● **TASK DIRECTIONS**
Rewrite the entries starting at the line that contains "Click R1 hole 9 bogey marker" and ending at the line that contains "tap(363, 383)", swapping "Lasso tool" for "Brush tool" and changing nothing else.

● **MATERIAL SUPPLIED**
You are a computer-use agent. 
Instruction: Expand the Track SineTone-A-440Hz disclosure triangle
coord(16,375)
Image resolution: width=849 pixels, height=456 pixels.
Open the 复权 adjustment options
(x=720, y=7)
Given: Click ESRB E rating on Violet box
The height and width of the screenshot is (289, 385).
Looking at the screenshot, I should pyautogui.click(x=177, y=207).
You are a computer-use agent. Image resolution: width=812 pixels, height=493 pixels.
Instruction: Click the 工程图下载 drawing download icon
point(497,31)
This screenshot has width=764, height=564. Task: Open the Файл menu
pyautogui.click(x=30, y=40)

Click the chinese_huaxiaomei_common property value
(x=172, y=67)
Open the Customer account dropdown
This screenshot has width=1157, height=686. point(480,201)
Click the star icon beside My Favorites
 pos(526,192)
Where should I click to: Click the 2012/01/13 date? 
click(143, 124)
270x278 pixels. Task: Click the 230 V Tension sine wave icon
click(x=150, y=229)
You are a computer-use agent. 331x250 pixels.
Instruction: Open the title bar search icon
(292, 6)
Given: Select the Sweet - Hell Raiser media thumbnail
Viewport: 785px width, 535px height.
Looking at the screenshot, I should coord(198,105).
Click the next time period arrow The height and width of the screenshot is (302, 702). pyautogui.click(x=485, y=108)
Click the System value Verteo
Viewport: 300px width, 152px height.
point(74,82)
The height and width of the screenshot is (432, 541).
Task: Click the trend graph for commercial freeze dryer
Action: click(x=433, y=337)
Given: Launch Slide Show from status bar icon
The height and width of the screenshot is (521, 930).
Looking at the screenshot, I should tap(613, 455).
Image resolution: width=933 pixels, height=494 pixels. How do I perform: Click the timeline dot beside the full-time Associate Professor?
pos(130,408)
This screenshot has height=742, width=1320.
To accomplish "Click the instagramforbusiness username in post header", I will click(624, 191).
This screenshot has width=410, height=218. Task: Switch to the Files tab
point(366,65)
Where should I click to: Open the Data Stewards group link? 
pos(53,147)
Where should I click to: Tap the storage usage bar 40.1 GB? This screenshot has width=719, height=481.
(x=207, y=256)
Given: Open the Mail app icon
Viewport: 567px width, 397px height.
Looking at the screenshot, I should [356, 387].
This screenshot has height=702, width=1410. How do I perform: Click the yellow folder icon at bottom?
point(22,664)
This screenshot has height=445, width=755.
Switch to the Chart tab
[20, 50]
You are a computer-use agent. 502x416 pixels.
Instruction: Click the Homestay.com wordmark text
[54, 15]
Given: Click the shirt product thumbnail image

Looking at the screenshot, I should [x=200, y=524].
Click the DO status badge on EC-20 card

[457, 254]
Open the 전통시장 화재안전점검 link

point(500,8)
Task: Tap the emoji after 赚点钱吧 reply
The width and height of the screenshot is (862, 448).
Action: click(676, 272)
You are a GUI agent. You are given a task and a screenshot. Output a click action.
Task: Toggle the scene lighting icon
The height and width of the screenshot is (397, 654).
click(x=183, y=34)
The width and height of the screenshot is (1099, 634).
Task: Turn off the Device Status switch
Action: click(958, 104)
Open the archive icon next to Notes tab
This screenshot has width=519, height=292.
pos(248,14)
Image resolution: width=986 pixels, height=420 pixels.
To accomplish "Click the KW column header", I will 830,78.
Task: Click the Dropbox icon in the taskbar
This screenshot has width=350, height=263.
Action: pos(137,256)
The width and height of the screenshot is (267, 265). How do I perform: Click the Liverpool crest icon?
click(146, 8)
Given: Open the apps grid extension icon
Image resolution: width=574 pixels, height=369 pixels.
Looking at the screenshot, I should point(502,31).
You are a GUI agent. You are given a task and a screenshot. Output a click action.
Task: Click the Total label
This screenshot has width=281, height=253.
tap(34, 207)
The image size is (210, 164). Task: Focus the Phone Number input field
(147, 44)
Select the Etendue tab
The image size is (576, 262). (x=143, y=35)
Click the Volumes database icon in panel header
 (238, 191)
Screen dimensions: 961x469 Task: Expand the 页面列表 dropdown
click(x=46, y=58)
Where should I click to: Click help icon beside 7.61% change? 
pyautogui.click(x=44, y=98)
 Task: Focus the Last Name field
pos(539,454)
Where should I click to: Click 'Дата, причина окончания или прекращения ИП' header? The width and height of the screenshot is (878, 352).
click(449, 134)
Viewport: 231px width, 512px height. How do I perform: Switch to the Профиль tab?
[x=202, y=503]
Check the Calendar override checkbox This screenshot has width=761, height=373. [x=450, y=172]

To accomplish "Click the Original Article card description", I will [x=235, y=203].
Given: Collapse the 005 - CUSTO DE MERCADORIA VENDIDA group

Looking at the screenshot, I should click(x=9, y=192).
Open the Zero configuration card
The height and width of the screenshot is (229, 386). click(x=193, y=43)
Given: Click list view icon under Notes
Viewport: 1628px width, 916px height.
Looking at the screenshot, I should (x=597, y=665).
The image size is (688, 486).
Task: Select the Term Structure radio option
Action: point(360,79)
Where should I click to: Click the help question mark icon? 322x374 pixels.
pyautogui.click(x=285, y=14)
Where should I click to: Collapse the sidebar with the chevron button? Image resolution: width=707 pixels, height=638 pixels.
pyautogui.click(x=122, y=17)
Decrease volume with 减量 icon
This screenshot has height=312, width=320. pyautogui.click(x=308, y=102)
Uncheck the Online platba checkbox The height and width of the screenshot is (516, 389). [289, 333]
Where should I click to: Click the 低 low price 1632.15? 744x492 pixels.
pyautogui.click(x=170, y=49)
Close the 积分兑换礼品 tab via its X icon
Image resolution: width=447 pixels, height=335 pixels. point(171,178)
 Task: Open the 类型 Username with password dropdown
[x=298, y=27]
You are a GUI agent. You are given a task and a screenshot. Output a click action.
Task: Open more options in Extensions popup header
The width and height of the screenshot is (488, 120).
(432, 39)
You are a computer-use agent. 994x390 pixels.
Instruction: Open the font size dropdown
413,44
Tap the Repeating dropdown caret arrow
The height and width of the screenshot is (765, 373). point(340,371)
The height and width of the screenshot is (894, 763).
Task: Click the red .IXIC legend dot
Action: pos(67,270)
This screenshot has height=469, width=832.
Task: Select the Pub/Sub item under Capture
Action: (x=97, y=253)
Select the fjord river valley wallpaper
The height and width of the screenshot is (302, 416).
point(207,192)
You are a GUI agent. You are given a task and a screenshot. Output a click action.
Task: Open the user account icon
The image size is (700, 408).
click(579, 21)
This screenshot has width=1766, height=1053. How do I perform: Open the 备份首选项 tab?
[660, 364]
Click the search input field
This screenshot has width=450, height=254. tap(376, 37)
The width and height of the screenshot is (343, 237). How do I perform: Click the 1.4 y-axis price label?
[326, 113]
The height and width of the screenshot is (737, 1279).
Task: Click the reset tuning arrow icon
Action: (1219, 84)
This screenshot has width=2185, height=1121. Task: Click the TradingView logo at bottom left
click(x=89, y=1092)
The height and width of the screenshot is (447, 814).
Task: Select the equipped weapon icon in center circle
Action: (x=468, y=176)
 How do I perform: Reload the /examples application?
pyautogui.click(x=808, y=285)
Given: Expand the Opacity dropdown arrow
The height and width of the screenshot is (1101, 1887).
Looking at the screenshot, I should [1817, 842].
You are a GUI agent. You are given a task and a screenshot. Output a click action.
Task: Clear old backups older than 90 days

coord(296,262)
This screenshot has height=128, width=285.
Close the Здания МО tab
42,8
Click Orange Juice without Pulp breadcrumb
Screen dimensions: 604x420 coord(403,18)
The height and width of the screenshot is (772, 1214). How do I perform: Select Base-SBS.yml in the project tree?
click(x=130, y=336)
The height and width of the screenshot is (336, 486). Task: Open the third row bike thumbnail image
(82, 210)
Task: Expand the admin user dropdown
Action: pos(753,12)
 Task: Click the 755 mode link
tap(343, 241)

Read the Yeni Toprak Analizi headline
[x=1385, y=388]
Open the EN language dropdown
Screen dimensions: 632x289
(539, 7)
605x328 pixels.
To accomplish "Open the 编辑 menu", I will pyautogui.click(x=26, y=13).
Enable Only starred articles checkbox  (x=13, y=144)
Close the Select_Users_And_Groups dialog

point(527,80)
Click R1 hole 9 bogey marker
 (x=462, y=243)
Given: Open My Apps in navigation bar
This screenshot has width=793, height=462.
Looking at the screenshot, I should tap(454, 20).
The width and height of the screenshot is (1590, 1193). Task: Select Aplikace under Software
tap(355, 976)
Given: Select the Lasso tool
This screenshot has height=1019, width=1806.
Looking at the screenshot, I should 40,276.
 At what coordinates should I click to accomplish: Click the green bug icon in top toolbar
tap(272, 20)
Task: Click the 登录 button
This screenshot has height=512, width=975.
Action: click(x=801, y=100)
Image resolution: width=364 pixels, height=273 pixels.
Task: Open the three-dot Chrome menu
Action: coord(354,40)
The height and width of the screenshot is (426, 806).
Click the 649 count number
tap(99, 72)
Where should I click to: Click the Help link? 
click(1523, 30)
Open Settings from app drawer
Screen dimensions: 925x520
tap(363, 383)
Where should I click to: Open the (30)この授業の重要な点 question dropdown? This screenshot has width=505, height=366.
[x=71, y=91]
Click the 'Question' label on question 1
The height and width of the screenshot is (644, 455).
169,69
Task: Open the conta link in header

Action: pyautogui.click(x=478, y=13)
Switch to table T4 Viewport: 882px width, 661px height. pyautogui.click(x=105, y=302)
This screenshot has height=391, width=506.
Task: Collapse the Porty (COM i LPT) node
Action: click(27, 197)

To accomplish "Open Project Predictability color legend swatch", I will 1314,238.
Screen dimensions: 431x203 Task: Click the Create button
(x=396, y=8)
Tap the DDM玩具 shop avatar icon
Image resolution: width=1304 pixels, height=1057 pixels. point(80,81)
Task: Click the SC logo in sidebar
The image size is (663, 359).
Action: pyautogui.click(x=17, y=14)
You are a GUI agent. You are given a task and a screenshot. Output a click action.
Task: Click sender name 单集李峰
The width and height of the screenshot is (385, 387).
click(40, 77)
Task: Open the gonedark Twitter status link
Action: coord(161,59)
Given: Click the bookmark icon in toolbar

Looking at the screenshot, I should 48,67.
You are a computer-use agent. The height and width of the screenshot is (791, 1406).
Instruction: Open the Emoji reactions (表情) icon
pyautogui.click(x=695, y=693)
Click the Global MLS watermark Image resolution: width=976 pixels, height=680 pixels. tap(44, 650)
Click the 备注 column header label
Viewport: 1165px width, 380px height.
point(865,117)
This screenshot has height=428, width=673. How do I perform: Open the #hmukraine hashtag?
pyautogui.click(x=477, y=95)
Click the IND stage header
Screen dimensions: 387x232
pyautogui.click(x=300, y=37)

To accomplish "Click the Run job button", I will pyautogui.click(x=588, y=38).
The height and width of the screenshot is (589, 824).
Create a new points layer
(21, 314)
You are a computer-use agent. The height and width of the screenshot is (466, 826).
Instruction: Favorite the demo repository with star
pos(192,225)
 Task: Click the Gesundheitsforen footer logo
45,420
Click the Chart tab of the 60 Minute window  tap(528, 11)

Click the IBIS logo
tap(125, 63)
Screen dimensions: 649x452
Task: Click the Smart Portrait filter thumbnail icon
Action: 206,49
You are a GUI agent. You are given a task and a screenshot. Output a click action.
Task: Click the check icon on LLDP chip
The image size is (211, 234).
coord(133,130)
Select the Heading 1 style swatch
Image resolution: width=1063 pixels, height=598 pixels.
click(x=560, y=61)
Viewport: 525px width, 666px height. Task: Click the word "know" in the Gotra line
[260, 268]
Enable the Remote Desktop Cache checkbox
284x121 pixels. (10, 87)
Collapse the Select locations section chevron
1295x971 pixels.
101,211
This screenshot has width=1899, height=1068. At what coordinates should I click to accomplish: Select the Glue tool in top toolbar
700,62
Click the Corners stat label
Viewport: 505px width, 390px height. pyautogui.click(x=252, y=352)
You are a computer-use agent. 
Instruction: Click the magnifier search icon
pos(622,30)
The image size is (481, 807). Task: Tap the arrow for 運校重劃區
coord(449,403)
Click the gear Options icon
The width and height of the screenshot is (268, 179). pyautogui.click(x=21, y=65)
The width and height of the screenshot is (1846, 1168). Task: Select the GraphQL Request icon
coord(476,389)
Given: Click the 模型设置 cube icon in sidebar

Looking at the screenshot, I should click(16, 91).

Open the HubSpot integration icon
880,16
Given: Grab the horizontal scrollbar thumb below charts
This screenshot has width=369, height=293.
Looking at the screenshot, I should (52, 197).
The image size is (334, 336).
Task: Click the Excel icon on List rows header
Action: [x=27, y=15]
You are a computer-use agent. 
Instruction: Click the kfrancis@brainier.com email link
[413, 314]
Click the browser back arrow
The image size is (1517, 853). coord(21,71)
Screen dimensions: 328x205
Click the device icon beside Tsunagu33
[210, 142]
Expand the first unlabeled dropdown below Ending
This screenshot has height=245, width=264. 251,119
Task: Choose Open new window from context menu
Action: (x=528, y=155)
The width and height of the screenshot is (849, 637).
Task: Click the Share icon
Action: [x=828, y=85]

● **RESULT OF THE TASK**
Click R1 hole 9 bogey marker
 (x=462, y=243)
Given: Open My Apps in navigation bar
This screenshot has width=793, height=462.
Looking at the screenshot, I should tap(454, 20).
The width and height of the screenshot is (1590, 1193). Task: Select Aplikace under Software
tap(355, 976)
Given: Select the Brush tool
This screenshot has height=1019, width=1806.
Looking at the screenshot, I should 40,276.
 At what coordinates should I click to accomplish: Click the green bug icon in top toolbar
tap(272, 20)
Task: Click the 登录 button
This screenshot has height=512, width=975.
Action: click(x=801, y=100)
Image resolution: width=364 pixels, height=273 pixels.
Task: Open the three-dot Chrome menu
Action: coord(354,40)
The height and width of the screenshot is (426, 806).
Click the 649 count number
tap(99, 72)
Where should I click to: Click the Help link? 
click(1523, 30)
Open Settings from app drawer
Screen dimensions: 925x520
tap(363, 383)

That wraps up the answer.